Spearman correlation coefficient were calculated between clinical factors and RTQA scores. For tumor location, the chi-square test was performed to evaluate its relationship with RTQA scores. To evaluate the relationship between RTQA scores and patients' outcome, we performed log-rank tests for RTQA scores with patients' outcome. Since there are three levels for each RTQA score, the log-rank tests were performed between each two levels, including per-protocol vs. variation acceptable, per-protocol vs. unacceptable and variation acceptable vs. unacceptable.

Prediction Model and Model Performance Evaluation

We used a simple modeling strategy to develop our prediction model. First, a univariate analysis was performed to select candidate (p < 0.05). Then, a cox model was established with these candidates. To get a reliable model performance, a 10 folder cross-validation technique was implemented. Briefly, patients were randomly separated into a training (90%) and validation dataset (10%). The model was developed in a training dataset and we assessed the performance in a validation dataset. We used c-index to evaluate model performance. To get stable results, the whole process is repeated 10 times. To get a more reasonable model, we combined per-protocol score and variation acceptable score in RTQA score into acceptable in modeling part. R (Version 3.3.0) was used to perform all the statistics analysis and model development.

Results

Correlation Analyses

Figure 1 shows the result of the correlation analyses. The p-value for the chi-square test between RTQA and primary tumor site was 0.019, 0.002, and 0.147 for TV_SCORE, OAR_SCORE, and TV_DVA_SCORE, respectively.

Figure 1.

Figure 1

The correlation coefficient between RTQA scores with other clinical factors.

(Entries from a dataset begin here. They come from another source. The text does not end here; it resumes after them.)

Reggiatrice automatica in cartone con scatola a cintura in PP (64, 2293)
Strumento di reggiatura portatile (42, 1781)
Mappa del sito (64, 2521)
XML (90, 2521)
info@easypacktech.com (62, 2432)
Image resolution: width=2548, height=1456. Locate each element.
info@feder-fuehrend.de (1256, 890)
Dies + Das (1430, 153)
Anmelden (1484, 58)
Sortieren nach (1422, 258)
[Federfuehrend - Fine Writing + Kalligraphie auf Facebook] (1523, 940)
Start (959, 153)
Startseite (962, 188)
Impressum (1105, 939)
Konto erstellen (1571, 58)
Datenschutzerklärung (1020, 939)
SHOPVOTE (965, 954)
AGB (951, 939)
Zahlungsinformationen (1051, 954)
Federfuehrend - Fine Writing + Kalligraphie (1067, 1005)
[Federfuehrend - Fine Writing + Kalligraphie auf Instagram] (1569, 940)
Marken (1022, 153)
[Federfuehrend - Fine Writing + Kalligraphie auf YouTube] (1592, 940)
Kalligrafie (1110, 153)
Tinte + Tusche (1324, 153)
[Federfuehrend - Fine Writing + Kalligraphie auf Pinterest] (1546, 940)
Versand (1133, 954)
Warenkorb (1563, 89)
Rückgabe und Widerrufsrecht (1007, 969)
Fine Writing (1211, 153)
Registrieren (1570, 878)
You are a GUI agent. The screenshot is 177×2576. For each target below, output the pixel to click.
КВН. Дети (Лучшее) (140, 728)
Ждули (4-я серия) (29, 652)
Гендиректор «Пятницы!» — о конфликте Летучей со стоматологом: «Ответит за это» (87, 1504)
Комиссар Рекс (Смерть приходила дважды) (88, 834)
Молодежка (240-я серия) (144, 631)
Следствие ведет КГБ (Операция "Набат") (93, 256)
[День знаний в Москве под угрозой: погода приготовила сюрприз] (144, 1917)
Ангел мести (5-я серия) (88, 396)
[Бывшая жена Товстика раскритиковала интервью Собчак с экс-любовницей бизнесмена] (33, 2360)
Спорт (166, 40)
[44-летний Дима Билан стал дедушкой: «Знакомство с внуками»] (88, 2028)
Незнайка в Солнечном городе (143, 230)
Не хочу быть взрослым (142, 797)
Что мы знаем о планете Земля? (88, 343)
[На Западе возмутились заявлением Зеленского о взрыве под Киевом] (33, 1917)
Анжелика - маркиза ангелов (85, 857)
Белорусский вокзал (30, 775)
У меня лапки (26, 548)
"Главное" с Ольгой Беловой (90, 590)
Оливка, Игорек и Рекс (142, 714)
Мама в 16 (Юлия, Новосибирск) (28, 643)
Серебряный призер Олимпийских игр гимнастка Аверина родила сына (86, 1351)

Figure 2 shows the Kaplan-Meier curves for different RTQA scores. The log-rank test showed that all RTQA scores are correlated with patients' local control. For target and OAR contouring, the per-protocol is significantly different with variation acceptable, where p-value = 0.004 and 0.043, respectively. For dose-volume score, the per-protocol and variation acceptable are significantly different with unacceptable, where p-value = 0.020 and 0.006, respectively. The dose-volume score is also correlated with patients' distant control. The variation acceptable and unacceptable are significantly different, p-value = 0.043. There is no correlation between RTQA scores with other outcomes.

Figure 2.

Figure 2

Kaplan-Meier curves stratified for the RTQA scores (A) Target volume (TV) contour quality score, (B) Organ at risk (OAR) contour quality score, (C) Target dose-volume score. p1 represents the p-value of log-rank test between per-protocol and variation acceptable; p2 represents the p-value of log-rank test between per-protocol and unacceptable; p3 represents the p-value of log-rank test between variation acceptable and unacceptable. *represent p-value < 0.05.

Prediction Model and Model Validation

Table 3 shows the c-index of the prediction model. By incorporating RTQA score, the performance of the prediction model for local control was improved for 0.622 to 0.632. The RTQA scores have no impact on distant control and overall survival. Figure 3 shows the nomogram with RTQA scores for local control which demonstrates the value of RTQA scores in clinical outcomes.

Table 3.

The c-index with or without RTQA score.

With RTQA score Without RTQA score
Local control Training 0.654 [0.651 0.657] 0.635 [0.633 0.638]
Validation 0.632 [0.619 0.645] 0.622 [0.607 0.636]
Distant control Training 0.682 [0.680 0.684] 0.677 [0.674 0.679]
Validation 0.652 [0.637 0.668] 0.650 [0.636 0.664]
Overall survival Training 0.696 [0.694 0.697] 0.696 [0.695 0.698]
Validation 0.673 [0.661 0.685] 0.675 [0.664 0.685]

Figure 3.

Figure 3

The nomogram of the local control with RTQA scores.

Discussion

In this study, the relationship between the RTQA scores and clinical outcomes were analyzed and the value of the RTQA scores was evaluated by prediction models. The results showed that the qualities of contouring and treatment plan are correlated to patient local control. Further analysis demonstrated only dose-volume score can be used as an independent factor for patient's local control prediction. Although, dose-volume score is correlated with patient distant control, there is no clinical value for this score in patient's distant control prediction.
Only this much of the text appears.